Copy out every one of the lines below word for word, changing nothing.

(Stored data)
= = = =

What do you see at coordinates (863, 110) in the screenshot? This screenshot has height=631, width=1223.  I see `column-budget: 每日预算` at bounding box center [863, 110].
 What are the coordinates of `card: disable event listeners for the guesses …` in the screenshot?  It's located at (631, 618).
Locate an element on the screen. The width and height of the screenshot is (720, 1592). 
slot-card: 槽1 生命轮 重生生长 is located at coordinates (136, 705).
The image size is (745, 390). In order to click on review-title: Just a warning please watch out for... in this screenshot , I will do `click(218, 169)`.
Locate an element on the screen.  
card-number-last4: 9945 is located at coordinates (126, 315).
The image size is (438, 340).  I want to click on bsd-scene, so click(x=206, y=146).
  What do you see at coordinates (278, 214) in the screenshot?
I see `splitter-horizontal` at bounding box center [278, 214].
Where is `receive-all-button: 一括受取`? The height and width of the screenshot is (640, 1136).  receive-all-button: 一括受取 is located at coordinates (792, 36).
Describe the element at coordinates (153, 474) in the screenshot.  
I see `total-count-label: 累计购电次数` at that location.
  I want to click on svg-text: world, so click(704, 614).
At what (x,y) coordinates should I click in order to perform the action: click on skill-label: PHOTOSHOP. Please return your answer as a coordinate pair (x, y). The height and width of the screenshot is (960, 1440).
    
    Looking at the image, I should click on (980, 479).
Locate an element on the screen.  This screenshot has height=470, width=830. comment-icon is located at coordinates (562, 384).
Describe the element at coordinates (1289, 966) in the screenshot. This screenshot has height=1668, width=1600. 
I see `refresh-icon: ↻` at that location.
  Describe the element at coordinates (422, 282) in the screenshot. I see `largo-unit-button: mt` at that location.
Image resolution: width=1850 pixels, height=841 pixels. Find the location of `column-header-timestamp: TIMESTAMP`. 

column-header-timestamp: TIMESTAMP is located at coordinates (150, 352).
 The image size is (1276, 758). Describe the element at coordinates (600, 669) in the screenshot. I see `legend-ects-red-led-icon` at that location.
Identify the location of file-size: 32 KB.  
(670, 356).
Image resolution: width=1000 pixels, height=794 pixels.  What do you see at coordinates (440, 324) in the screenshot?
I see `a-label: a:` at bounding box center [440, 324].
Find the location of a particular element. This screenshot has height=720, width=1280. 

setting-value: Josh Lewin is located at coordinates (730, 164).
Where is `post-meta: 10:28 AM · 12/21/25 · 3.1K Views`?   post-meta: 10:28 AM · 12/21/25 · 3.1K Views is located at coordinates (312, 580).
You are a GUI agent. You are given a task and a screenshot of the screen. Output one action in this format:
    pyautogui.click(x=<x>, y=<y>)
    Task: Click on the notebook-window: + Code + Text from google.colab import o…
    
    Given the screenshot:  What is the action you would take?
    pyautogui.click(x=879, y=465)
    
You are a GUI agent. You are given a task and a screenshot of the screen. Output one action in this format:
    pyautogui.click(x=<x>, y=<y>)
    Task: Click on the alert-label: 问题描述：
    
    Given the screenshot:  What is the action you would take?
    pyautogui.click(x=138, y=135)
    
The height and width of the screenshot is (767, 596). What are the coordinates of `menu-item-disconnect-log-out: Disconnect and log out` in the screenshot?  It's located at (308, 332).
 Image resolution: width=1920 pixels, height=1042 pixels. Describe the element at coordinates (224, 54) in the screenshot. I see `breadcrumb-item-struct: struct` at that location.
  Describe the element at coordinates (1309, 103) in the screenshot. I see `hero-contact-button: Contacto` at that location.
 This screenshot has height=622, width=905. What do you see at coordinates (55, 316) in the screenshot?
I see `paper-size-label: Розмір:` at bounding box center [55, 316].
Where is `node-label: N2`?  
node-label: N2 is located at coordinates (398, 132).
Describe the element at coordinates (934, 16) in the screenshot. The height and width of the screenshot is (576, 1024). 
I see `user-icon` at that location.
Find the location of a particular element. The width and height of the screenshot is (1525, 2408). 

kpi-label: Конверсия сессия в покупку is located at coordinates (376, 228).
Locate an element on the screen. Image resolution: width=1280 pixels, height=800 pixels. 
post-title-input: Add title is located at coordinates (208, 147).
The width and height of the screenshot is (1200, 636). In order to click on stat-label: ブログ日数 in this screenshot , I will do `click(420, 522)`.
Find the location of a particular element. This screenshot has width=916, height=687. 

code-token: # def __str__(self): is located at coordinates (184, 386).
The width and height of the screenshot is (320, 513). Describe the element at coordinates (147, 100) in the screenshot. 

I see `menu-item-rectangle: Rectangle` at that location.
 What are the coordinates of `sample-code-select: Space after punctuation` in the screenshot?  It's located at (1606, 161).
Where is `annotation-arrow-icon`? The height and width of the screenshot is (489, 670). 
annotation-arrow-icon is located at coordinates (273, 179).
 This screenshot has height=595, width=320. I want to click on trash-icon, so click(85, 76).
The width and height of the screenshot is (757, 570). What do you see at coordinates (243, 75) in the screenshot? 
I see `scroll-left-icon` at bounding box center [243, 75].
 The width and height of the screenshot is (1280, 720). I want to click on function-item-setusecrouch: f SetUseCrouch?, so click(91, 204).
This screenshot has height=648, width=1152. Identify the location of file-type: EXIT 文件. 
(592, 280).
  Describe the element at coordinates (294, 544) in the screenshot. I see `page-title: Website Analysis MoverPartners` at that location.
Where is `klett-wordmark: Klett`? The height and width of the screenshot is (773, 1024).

= = = =

** RESULT FOR THIS EXERCISE **
What do you see at coordinates (863, 110) in the screenshot? This screenshot has height=631, width=1223.  I see `column-budget: 每日预算` at bounding box center [863, 110].
 What are the coordinates of `card: disable event listeners for the guesses …` in the screenshot?  It's located at (631, 618).
Locate an element on the screen. The width and height of the screenshot is (720, 1592). 
slot-card: 槽1 生命轮 重生生长 is located at coordinates (136, 705).
The image size is (745, 390). In order to click on review-title: Just a warning please watch out for... in this screenshot , I will do `click(218, 169)`.
Locate an element on the screen.  
card-number-last4: 9945 is located at coordinates (126, 315).
The image size is (438, 340).  I want to click on bsd-scene, so click(x=206, y=146).
  What do you see at coordinates (278, 214) in the screenshot?
I see `splitter-horizontal` at bounding box center [278, 214].
Where is `receive-all-button: 一括受取`? The height and width of the screenshot is (640, 1136).  receive-all-button: 一括受取 is located at coordinates (792, 36).
Describe the element at coordinates (153, 474) in the screenshot.  
I see `total-count-label: 累计购电次数` at that location.
  I want to click on svg-text: world, so click(704, 614).
At what (x,y) coordinates should I click in order to perform the action: click on skill-label: PHOTOSHOP. Please return your answer as a coordinate pair (x, y). The height and width of the screenshot is (960, 1440).
    
    Looking at the image, I should click on (980, 479).
Locate an element on the screen.  This screenshot has height=470, width=830. comment-icon is located at coordinates (562, 384).
Describe the element at coordinates (1289, 966) in the screenshot. This screenshot has height=1668, width=1600. 
I see `refresh-icon: ↻` at that location.
  Describe the element at coordinates (422, 282) in the screenshot. I see `largo-unit-button: mt` at that location.
Image resolution: width=1850 pixels, height=841 pixels. Find the location of `column-header-timestamp: TIMESTAMP`. 

column-header-timestamp: TIMESTAMP is located at coordinates (150, 352).
 The image size is (1276, 758). Describe the element at coordinates (600, 669) in the screenshot. I see `legend-ects-red-led-icon` at that location.
Identify the location of file-size: 32 KB.  
(670, 356).
Image resolution: width=1000 pixels, height=794 pixels.  What do you see at coordinates (440, 324) in the screenshot?
I see `a-label: a:` at bounding box center [440, 324].
Find the location of a particular element. This screenshot has height=720, width=1280. 

setting-value: Josh Lewin is located at coordinates (730, 164).
Where is `post-meta: 10:28 AM · 12/21/25 · 3.1K Views`?   post-meta: 10:28 AM · 12/21/25 · 3.1K Views is located at coordinates (312, 580).
You are a GUI agent. You are given a task and a screenshot of the screen. Output one action in this format:
    pyautogui.click(x=<x>, y=<y>)
    Task: Click on the notebook-window: + Code + Text from google.colab import o…
    
    Given the screenshot:  What is the action you would take?
    pyautogui.click(x=879, y=465)
    
You are a GUI agent. You are given a task and a screenshot of the screen. Output one action in this format:
    pyautogui.click(x=<x>, y=<y>)
    Task: Click on the alert-label: 问题描述：
    
    Given the screenshot:  What is the action you would take?
    pyautogui.click(x=138, y=135)
    
The height and width of the screenshot is (767, 596). What are the coordinates of `menu-item-disconnect-log-out: Disconnect and log out` in the screenshot?  It's located at (308, 332).
 Image resolution: width=1920 pixels, height=1042 pixels. Describe the element at coordinates (224, 54) in the screenshot. I see `breadcrumb-item-struct: struct` at that location.
  Describe the element at coordinates (1309, 103) in the screenshot. I see `hero-contact-button: Contacto` at that location.
 This screenshot has height=622, width=905. What do you see at coordinates (55, 316) in the screenshot?
I see `paper-size-label: Розмір:` at bounding box center [55, 316].
Where is `node-label: N2`?  
node-label: N2 is located at coordinates (398, 132).
Describe the element at coordinates (934, 16) in the screenshot. The height and width of the screenshot is (576, 1024). 
I see `user-icon` at that location.
Find the location of a particular element. The width and height of the screenshot is (1525, 2408). 

kpi-label: Конверсия сессия в покупку is located at coordinates (376, 228).
Locate an element on the screen. Image resolution: width=1280 pixels, height=800 pixels. 
post-title-input: Add title is located at coordinates (208, 147).
The width and height of the screenshot is (1200, 636). In order to click on stat-label: ブログ日数 in this screenshot , I will do `click(420, 522)`.
Find the location of a particular element. This screenshot has width=916, height=687. 

code-token: # def __str__(self): is located at coordinates (184, 386).
The width and height of the screenshot is (320, 513). Describe the element at coordinates (147, 100) in the screenshot. 

I see `menu-item-rectangle: Rectangle` at that location.
 What are the coordinates of `sample-code-select: Space after punctuation` in the screenshot?  It's located at (1606, 161).
Where is `annotation-arrow-icon`? The height and width of the screenshot is (489, 670). 
annotation-arrow-icon is located at coordinates (273, 179).
 This screenshot has height=595, width=320. I want to click on trash-icon, so click(85, 76).
The width and height of the screenshot is (757, 570). What do you see at coordinates (243, 75) in the screenshot? 
I see `scroll-left-icon` at bounding box center [243, 75].
 The width and height of the screenshot is (1280, 720). I want to click on function-item-setusecrouch: f SetUseCrouch?, so click(91, 204).
This screenshot has height=648, width=1152. Identify the location of file-type: EXIT 文件. 
(592, 280).
  Describe the element at coordinates (294, 544) in the screenshot. I see `page-title: Website Analysis MoverPartners` at that location.
Where is `klett-wordmark: Klett`? The height and width of the screenshot is (773, 1024).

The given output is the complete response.